旅行者であれ、学生であれ、駐在員であれ、正規滞在者でなかろうと、英国全土で同じルールが適用される。費用なし、身分証明書なし、かかりつけ医の紹介状なしで、セクシュアルヘルスケアを利用できる。各国のNHSの利用方法は少しずつ違うけど、利用できる権利はどこでも同じだ。
UKのセクシュアルヘルスシステムがどう機能しているか、全体像は「UK:GUMクリニックとファイアウォール」で確認してほしい。
🛡️ 普遍的な免除
イングランド、ウェールズ、スコットランド、北アイルランドを含むUK全土のセクシュアルヘルスサービスは、法律によりNHSの居住確認や入国管理チェックの対象外とされている。
**GUM(セクシュアルヘルス)クリニックを利用するのに、NHS番号、ビザ、または身分証明書は一切必要ない。**検査、性感染症の治療、HIVケア、PrEP、緊急PEPは誰でも無料で受けられる。クリニック側からパスポート、在留資格、居住地を尋ねられることはない。
この免除は、政策上の優遇措置や個々のクリニックの判断じゃない。4つの国すべてにわたる法的な要件なんだ。
🇪🇺 EHIC / GHIC
- **EU/EEA市民(短期滞在者):**EUから訪れる場合、**欧州健康保険カード(EHIC)**を使って、NHSで医学的に必要なケアを受けられる。
- **GUMクリニックの場合:**EHICを提示する必要はない。セクシュアルヘルスは誰でも普遍的に無料だ。
- **A&E(緊急PEP)の場合:**EHICを持っていれば提示してほしい。持っていなくても、PEPを含む緊急セクシュアルヘルスケアは請求されないから大丈夫だ。
🪪 かかりつけ医の登録と在留資格
セクシュアルヘルスサービスは普遍的に無料だけど、緊急時以外の病院治療など、より幅広いNHSの利用は在留資格による。
移民医療付加料金(IHS)
UKに6ヶ月以上滞在する場合:
- **EU圏外市民およびEU市民:通常、ビザ申請の一部として移民医療付加料金(IHS)**を支払う必要がある。支払いが済めば、UK居住者と同じようにNHSを利用する権利を得る。

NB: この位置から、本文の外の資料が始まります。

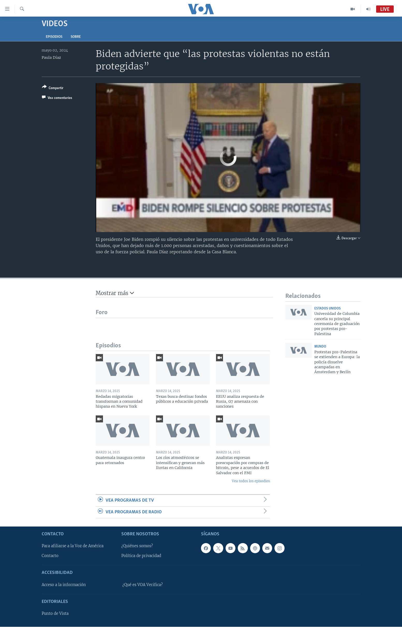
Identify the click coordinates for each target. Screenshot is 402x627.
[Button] (52, 88)
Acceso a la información (64, 584)
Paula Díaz (51, 57)
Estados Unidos (327, 308)
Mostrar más (115, 293)
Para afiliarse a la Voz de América (72, 546)
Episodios (54, 37)
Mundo (320, 346)
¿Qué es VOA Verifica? (142, 584)
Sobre (76, 37)
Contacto (50, 556)
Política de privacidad (141, 556)
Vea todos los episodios (251, 481)
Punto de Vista (55, 613)
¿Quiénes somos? (137, 546)
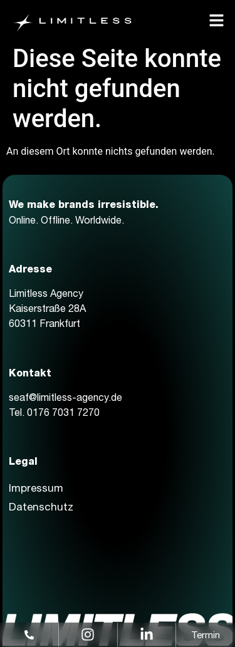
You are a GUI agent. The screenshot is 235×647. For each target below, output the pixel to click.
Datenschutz (41, 506)
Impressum (36, 488)
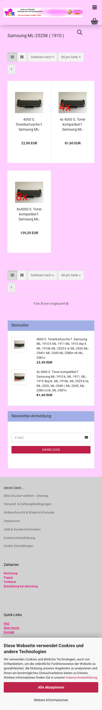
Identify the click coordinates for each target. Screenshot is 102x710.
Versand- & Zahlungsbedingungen (28, 504)
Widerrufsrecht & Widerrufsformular (29, 512)
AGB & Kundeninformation (22, 529)
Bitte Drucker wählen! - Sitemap (26, 496)
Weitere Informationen (51, 700)
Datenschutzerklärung (81, 677)
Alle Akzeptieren (51, 687)
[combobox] (42, 57)
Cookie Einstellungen (18, 546)
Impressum (12, 521)
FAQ (6, 623)
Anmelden (51, 449)
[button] (12, 57)
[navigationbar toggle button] (94, 7)
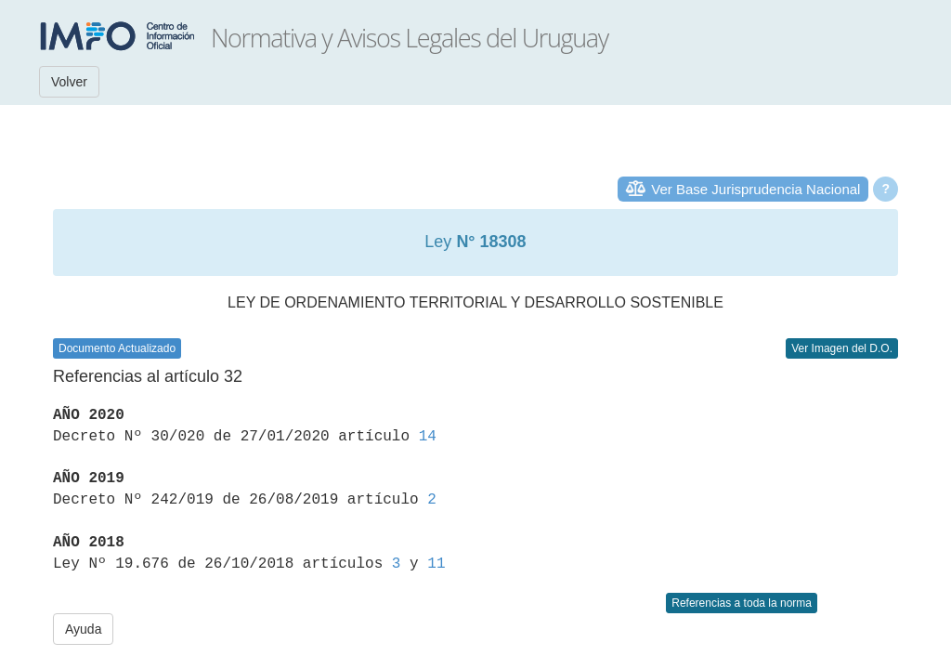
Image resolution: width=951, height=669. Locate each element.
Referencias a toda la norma (741, 603)
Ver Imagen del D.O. (841, 348)
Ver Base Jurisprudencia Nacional (755, 189)
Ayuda (83, 629)
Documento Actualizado (117, 348)
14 (427, 436)
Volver (69, 81)
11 (436, 564)
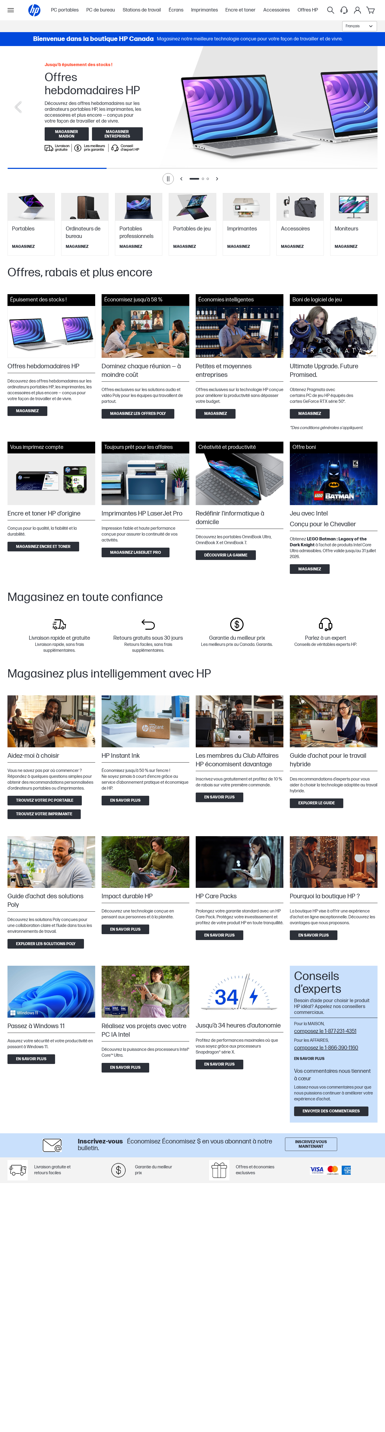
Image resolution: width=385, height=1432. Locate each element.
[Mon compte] (357, 10)
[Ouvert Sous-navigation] (10, 10)
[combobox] (359, 26)
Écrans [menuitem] (176, 10)
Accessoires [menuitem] (276, 10)
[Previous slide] (18, 107)
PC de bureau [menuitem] (100, 10)
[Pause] (168, 178)
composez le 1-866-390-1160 (326, 1048)
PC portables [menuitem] (65, 10)
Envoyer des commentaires (331, 1111)
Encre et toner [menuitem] (240, 10)
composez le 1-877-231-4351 (325, 1031)
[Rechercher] (330, 10)
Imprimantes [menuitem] (204, 10)
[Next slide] (367, 107)
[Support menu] (344, 10)
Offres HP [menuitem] (308, 10)
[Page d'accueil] (34, 10)
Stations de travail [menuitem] (142, 10)
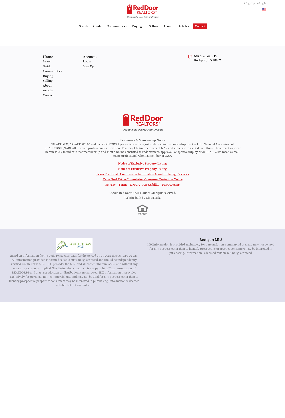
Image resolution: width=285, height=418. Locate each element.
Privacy (110, 184)
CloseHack (153, 197)
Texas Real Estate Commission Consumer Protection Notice (142, 179)
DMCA (135, 184)
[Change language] (263, 9)
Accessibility (150, 184)
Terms (123, 184)
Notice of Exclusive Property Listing (142, 163)
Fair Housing (171, 184)
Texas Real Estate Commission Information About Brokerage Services (142, 173)
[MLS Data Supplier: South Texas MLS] (74, 245)
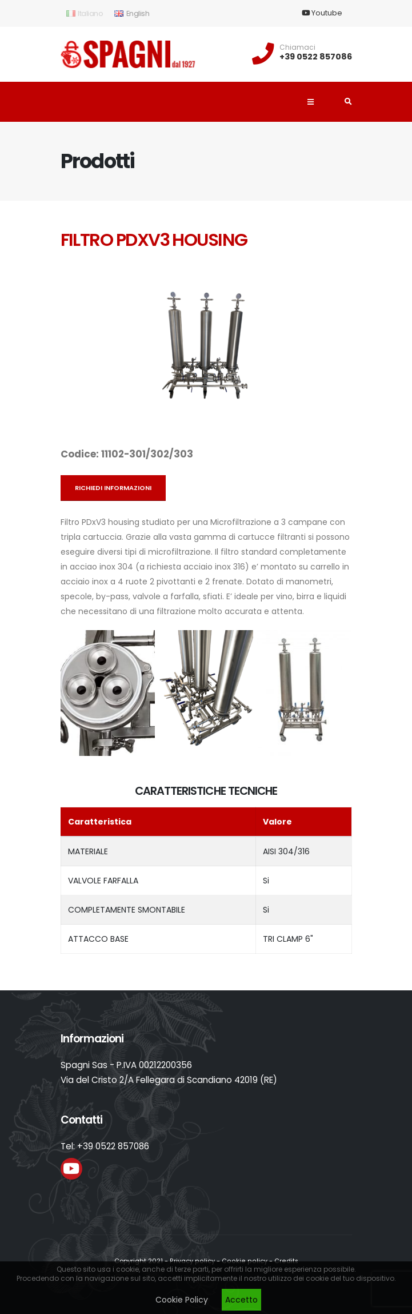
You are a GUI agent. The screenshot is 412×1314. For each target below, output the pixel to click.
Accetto (241, 1299)
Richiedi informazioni (113, 487)
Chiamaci (297, 47)
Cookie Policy (181, 1299)
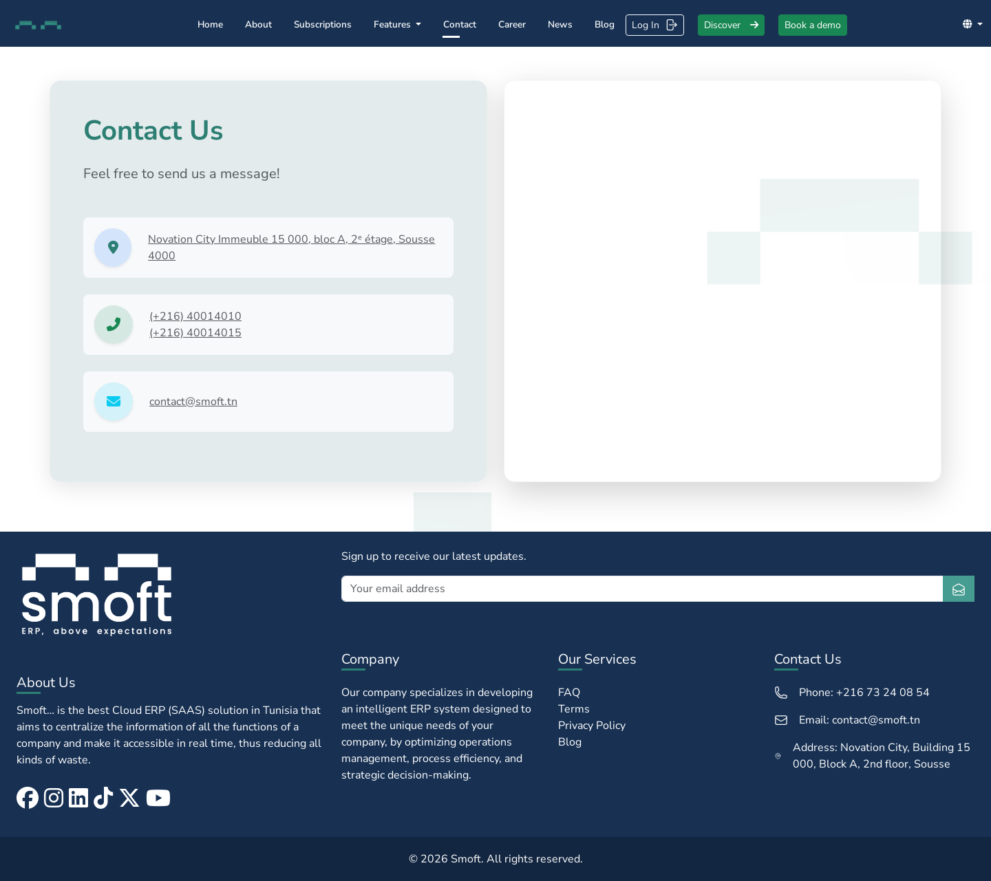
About (258, 24)
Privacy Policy (592, 725)
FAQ (569, 692)
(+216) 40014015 (195, 332)
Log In (655, 25)
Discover (731, 25)
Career (512, 24)
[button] (973, 24)
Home (210, 24)
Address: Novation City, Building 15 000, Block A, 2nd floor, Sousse (872, 756)
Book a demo (813, 25)
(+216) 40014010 (195, 316)
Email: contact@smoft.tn (847, 720)
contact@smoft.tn (193, 401)
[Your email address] (642, 589)
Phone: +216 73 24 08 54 (852, 692)
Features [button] (394, 24)
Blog (605, 24)
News (560, 24)
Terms (574, 709)
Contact (459, 24)
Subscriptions (323, 24)
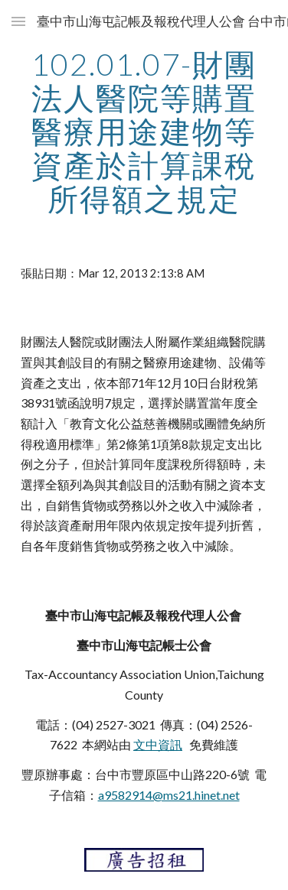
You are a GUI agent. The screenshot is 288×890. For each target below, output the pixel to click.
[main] (144, 131)
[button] (18, 21)
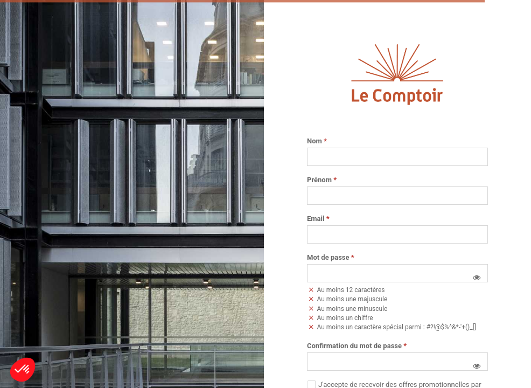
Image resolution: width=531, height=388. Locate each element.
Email (318, 219)
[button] (476, 277)
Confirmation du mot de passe (357, 346)
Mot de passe (330, 257)
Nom (317, 141)
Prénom (322, 180)
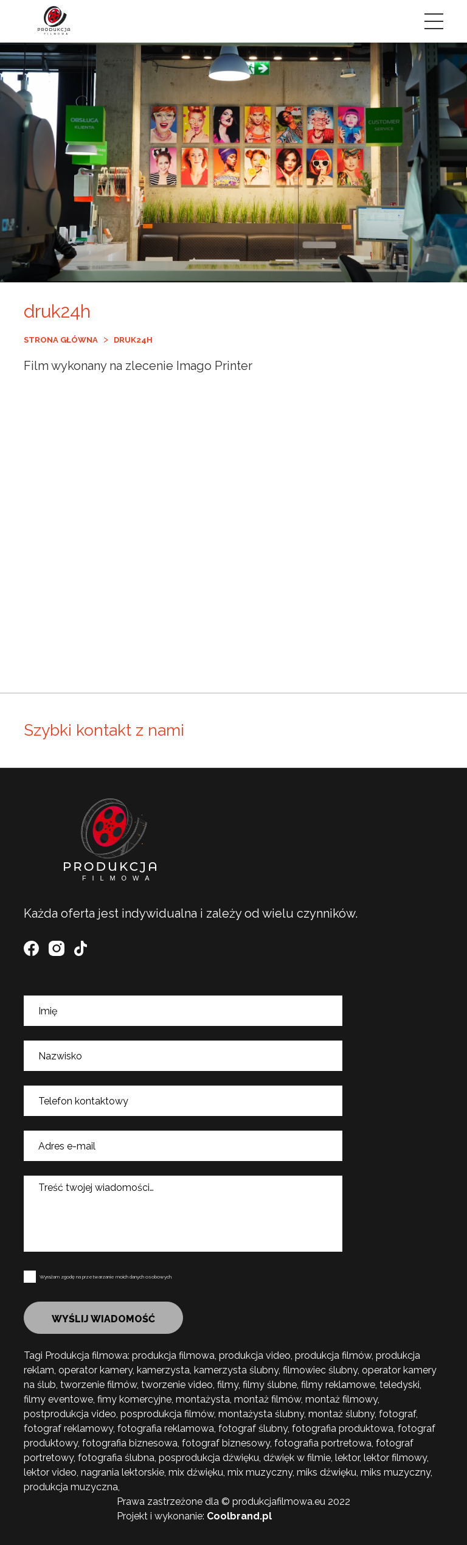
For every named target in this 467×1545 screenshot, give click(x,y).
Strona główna (61, 339)
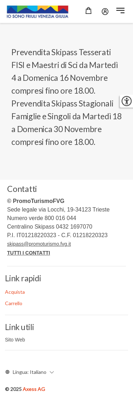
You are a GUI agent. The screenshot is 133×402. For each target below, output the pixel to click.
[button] (120, 11)
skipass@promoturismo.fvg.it (39, 244)
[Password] (105, 11)
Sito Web (15, 340)
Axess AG (34, 389)
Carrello (13, 303)
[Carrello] (88, 11)
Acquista (15, 292)
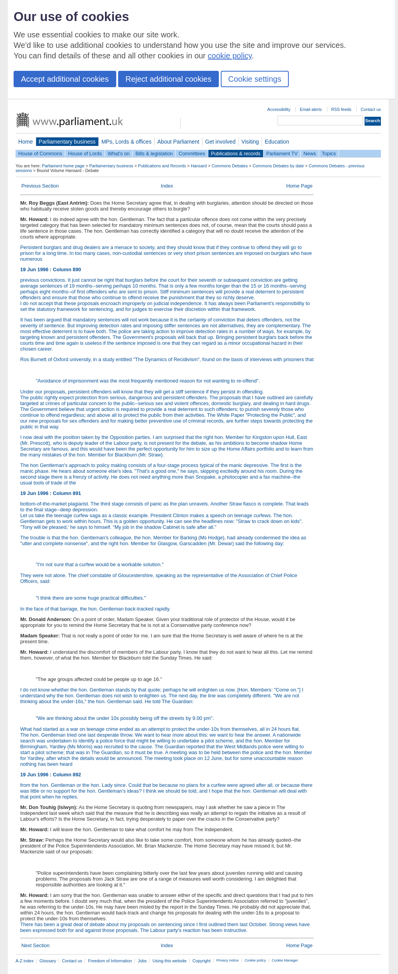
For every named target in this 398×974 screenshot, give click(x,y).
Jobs (142, 960)
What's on (119, 153)
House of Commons (40, 153)
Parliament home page (63, 165)
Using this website (169, 960)
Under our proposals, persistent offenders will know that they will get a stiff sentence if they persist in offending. (142, 392)
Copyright (201, 960)
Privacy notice (227, 960)
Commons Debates (229, 165)
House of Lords (85, 153)
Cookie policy (255, 960)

- **EU市民(Pre-Settled/Settled Status):**EU離脱後のEU市民権制度に基づいてUKに住んでいる場合、IHSを支払う必要はなく、NHSを完全に無料で利用できる。
かかりつけ医への登録
UKの4つの国はそれぞれ独自のかかりつけ医登録システムを運用している。UKに滞在し、より幅広いNHS(セクシュアルヘルス以外も)を利用したいなら、地域のかかりつけ医に登録する必要がある。かかりつけ医登録に住所証明や身分証明書は法的に必要ないけど、受付でそれらを求められることもあるかもしれない。
| 国 | 医療システム | 患者識別番号 |
|---|---|---|
| イングランド | NHSイングランド | NHS番号 |
| ウェールズ | NHSウェールズ(GIG Cymru) | NHS番号 |
| スコットランド | NHSスコットランド | CHI(地域健康指標)番号 |
| 北アイルランド | Health & Social Care NI (HSCNI) | HSC番号 |
GUMクリニックに患者識別番号を伝えても、守秘義務のファイアウォールを破ることはない。セクシュアルヘルスの記録は、かかりつけ医の記録とは法的に常に別物として扱われる。詳細は「GUM vs. GP:NHSのファイアウォール」で確認してほしい。
📞 国民健康ホットライン:111
緊急ではない医療アドバイスには、UKでは111サービスが使われている。どこに行けばいいか、時間外のかかりつけ医を探すとき、あるいはA&Eに行くべきか迷ったときに111に電話できる。
- **UK国内から:**111にダイヤル(固定電話、携帯電話ともに無料)。
- UK国外から / 海外SIM:111はUK国内からのみ機能するショートコードだ。国際電話形式(+44 111など)はない。海外SIMが繋がらない場合、111.nhs.ukのオンラインサービスを利用するか、UKの電話を使ってほしい。
命に関わるような医療上の緊急事態では、直ちに999(または112)にダイヤルしてほしい。